Kagan's article, as well as his new book, The World America Made, is the most obvious recent example of pushback against the declinist meme, but others have also taken up the mantle. In the recent issue of International Security, Michael Beckley wrote a widely cited piece that argues "America's Edge Will Endure" against potential rivals like China. FP's Daniel Drezner has adopted a similar view. These anti-declinists largely base their arguments around the notion that U.S. economic and military power, compared to other countries, is unsurpassed -- and will remain so for the foreseeable future.
Indeed, Kagan frames a good part of his argument around America's "relative power" -- factors such as "the size and the influence of its economy relative to that of other powers; the magnitude of military power compared with that of potential adversaries; the degree of political influence it wields in the international system."
By this notion, U.S. global power remains unparalleled and its hegemony is uncontested.
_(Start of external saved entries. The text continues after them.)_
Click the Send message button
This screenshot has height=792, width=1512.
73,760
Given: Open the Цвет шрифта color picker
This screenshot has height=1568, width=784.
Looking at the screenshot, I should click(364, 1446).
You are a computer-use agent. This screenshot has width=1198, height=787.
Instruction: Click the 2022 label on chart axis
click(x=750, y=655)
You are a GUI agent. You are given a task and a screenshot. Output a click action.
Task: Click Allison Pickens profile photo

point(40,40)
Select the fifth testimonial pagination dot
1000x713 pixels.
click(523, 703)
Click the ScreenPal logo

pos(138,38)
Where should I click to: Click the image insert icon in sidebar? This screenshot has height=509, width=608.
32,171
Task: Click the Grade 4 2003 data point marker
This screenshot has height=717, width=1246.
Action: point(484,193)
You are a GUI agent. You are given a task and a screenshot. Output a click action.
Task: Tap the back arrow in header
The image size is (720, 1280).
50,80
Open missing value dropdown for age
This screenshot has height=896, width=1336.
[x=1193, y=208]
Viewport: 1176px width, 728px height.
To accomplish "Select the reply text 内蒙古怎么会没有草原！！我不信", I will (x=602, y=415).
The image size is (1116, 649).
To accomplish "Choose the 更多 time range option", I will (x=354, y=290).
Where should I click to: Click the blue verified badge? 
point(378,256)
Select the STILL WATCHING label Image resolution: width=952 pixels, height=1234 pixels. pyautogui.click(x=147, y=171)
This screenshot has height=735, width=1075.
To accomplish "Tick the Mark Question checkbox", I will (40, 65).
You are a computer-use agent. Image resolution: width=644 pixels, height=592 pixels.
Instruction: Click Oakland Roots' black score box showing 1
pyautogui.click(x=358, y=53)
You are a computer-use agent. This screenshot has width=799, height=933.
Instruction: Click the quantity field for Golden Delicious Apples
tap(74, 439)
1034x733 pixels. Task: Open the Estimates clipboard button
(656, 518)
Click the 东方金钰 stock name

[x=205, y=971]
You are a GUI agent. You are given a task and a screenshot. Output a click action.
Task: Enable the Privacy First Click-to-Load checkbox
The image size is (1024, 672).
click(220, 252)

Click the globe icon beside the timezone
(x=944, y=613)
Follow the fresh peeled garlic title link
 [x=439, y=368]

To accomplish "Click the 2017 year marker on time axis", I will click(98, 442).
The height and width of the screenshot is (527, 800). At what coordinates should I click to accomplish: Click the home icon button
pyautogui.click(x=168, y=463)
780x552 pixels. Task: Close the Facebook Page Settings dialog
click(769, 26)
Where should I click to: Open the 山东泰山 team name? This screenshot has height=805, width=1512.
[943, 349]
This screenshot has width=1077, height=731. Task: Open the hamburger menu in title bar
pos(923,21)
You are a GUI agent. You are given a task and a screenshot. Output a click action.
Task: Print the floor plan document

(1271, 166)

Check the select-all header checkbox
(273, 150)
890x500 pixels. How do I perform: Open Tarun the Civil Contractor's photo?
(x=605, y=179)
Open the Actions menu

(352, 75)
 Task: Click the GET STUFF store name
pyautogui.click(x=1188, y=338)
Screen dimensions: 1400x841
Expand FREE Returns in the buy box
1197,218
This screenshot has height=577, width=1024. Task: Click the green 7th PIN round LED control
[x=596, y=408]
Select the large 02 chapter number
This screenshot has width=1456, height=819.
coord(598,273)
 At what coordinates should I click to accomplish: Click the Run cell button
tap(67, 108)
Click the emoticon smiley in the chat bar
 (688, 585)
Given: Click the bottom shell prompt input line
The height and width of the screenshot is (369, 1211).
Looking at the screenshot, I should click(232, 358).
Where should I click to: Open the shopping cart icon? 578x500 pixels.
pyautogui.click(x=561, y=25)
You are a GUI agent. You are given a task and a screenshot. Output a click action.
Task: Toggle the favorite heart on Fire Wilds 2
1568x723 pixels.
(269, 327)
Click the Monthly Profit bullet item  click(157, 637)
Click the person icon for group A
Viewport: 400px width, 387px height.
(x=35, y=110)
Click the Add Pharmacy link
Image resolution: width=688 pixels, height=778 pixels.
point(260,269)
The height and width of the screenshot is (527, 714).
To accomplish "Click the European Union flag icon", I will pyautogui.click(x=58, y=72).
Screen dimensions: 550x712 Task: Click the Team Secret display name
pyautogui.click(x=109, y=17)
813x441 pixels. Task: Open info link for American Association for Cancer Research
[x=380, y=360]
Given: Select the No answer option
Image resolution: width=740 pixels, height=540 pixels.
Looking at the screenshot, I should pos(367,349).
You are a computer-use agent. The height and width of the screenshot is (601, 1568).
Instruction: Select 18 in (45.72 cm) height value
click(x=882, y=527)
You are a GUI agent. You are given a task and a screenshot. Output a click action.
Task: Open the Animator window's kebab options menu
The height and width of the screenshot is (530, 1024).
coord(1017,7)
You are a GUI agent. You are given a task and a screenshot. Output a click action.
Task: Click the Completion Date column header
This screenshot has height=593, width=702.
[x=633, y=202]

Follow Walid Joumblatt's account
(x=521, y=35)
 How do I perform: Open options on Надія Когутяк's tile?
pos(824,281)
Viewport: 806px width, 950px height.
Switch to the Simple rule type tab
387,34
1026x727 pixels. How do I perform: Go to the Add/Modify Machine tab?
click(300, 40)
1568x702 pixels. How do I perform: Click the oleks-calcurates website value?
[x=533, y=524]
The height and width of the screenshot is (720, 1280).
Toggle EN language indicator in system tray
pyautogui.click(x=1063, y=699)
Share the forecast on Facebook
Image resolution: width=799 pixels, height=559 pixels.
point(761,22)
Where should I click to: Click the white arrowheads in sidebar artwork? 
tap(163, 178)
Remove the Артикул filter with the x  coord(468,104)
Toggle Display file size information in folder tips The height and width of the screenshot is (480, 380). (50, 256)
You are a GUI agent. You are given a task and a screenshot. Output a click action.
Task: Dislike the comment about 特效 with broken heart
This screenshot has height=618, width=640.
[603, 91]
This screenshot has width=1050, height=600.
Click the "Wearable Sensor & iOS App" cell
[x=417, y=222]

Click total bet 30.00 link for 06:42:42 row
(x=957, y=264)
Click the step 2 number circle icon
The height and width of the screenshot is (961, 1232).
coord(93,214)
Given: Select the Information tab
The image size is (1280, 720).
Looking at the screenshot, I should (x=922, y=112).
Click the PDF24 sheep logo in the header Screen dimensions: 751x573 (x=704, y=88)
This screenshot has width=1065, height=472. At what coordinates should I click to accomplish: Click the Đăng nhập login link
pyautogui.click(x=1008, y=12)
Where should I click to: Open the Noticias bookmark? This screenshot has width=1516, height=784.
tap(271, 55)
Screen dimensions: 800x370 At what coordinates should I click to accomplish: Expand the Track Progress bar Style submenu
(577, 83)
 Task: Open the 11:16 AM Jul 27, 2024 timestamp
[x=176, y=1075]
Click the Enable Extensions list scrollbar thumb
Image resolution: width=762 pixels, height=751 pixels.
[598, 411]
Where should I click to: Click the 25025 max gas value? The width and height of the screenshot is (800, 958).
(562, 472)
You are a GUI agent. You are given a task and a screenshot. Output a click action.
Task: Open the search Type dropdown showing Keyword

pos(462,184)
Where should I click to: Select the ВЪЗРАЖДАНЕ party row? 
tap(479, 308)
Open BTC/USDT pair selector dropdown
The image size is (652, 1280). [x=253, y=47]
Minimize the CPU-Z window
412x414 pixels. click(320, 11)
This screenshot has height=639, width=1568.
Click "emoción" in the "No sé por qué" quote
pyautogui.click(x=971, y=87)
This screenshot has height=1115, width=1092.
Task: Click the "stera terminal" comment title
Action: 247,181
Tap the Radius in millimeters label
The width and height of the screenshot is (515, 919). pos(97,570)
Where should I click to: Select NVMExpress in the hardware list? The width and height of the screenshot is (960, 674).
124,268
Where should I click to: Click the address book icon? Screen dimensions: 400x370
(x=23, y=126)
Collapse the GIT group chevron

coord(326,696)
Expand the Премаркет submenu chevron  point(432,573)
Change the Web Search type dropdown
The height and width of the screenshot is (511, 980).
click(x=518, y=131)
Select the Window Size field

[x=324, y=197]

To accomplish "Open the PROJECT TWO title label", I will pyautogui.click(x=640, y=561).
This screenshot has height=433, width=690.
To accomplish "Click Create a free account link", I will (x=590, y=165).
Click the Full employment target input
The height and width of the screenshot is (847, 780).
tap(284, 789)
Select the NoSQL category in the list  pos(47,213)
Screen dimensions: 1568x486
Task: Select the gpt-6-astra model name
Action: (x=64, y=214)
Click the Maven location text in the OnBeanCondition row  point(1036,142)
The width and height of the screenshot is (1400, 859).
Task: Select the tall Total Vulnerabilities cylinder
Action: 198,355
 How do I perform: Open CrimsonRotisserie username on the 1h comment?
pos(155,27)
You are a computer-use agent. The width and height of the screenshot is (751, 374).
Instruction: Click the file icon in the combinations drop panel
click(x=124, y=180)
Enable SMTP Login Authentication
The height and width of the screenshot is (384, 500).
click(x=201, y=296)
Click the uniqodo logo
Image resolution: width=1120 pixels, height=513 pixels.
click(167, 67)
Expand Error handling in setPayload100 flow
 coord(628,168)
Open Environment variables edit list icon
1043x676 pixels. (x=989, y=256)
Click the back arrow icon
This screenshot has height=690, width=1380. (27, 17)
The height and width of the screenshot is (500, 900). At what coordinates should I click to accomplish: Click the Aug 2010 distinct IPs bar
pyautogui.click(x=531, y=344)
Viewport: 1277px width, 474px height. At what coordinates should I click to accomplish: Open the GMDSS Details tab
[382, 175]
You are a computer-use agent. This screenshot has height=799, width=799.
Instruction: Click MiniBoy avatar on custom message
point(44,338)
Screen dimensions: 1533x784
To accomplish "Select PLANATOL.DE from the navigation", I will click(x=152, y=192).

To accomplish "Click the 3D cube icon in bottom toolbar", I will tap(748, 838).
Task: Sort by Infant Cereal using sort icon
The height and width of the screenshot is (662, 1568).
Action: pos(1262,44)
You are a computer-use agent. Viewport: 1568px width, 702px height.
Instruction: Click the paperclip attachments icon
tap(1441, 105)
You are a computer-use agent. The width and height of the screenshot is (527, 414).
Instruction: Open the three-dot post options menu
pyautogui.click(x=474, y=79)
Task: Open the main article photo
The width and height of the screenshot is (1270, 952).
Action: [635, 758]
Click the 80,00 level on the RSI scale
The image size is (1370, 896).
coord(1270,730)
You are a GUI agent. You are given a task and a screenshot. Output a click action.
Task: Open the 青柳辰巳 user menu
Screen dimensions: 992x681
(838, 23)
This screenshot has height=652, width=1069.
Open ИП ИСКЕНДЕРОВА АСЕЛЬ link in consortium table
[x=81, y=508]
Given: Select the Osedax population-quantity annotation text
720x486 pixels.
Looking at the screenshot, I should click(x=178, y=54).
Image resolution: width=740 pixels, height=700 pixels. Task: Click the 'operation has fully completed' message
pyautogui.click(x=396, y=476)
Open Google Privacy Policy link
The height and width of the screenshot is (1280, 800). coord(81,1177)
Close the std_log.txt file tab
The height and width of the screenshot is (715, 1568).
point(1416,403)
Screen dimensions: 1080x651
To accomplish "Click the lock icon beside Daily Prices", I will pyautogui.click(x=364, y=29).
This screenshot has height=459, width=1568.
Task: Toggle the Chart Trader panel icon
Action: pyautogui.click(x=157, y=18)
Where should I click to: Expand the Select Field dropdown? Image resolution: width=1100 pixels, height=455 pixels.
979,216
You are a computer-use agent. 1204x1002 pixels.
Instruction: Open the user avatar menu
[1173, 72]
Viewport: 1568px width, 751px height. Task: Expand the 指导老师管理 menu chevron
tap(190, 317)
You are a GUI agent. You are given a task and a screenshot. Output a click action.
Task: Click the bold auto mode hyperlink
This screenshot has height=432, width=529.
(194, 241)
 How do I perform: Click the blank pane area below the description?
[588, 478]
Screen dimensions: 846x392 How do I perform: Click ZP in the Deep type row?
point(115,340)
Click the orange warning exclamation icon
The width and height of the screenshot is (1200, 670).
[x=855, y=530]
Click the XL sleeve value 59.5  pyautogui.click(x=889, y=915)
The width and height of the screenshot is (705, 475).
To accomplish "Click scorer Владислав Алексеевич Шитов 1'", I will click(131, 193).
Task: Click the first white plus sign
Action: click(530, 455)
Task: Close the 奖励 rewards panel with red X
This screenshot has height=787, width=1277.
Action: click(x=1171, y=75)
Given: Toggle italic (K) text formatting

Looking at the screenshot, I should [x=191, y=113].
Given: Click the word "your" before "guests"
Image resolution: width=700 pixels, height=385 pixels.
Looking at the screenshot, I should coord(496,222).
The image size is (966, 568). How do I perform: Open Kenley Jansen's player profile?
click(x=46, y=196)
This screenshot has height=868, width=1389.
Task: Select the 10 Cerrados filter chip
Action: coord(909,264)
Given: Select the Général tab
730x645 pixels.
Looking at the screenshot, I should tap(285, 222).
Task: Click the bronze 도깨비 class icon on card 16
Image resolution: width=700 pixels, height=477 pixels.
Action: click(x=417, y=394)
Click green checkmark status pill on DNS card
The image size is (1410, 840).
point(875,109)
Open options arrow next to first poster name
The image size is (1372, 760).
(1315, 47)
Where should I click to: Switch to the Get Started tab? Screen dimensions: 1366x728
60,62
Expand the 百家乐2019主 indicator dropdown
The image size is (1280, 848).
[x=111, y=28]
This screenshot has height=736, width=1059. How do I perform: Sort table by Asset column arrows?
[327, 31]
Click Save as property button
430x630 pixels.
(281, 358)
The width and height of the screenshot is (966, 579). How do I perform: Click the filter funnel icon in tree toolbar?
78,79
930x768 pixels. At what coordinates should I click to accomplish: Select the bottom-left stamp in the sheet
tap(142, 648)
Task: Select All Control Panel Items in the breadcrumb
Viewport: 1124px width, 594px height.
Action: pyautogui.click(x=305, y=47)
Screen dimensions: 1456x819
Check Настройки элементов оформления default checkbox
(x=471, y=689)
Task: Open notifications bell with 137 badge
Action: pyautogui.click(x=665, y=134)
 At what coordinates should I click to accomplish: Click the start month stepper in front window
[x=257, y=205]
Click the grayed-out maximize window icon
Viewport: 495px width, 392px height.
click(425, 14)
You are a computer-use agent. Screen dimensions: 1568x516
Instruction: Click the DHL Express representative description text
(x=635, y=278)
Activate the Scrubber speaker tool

There is much to sustain this argument. America today faces no great power rival, no existential threat, and an economy that -- while currently in the doldrums -- remains vibrant and adaptive. Compared to other nations, the United States is not simply a great power, it is the greatest power. Even if its influence declines, it is likely to continue to enjoy an outsized role on the international stage, in part because there is a consensus among foreign-policy elites -- like Romney and Obama, for instance -- that the U.S. must do whatever it takes to remain, as Madeline Albright once put it, "the world's 'indispensable nation.'"
There is, however, one serious problem with this analysis. Any discussion of American national security that focuses solely on the issue of U.S. power vis-à-vis other countries -- and ignores domestic inputs -- is decidedly incomplete. In Kagan's New Republic article, for example, he has little to say about the country's domestic challenges except to obliquely argue that to focus on "nation-building" at home while ignoring the importance of maintaining U.S. power abroad would be a mistake. In fact, in a recent FP debate with the Financial Times' Gideon Rachman on the issue of American decline, Kagan diagnoses what he, and many other political analysts, appear to believe is the country's most serious problem: "enormous fiscal deficits driven by entitlements." Why is this bad? It makes it harder, says Kagan, for the United States to "continue playing its vital role in the world" and will lead to significant cutbacks in defense spending.
However, a focus on U.S. global dominance or suasion that doesn't factor in those elements that constitute American power at home ignores substantial and worsening signs of decline. Indeed, by virtually any measure, a closer look at the state of the United States today tells a sobering tale of rapid and unchecked decay and deterioration in a host of areas. While not all of them are generally considered elements of national security, perhaps they should be.
Let's start with education, which almost any observer would agree is a key factor in national competitiveness. The data is not good. According to the most recent OECD report on global education standards, the United States is an average country in how it educates its children -- 12th in reading skills, 17th in science, and 26th in math. The World Economic Forum ranks the United States 48th in the quality of its mathematics and science education, even though we spend more money per student than almost any country in the world.
America's high school graduation rate is lower today that it was in the late 1960s and "kids are now less likely to graduate from high school than their parents," according to an analysis released last year by the Editorial Projects in Education Research Center. In fact, not only is the graduation rate worse than many Western countries, the United States is now the only developed country where a higher percentage of 55 to 64-year-olds have a high school diploma than 25 to 34-year-olds.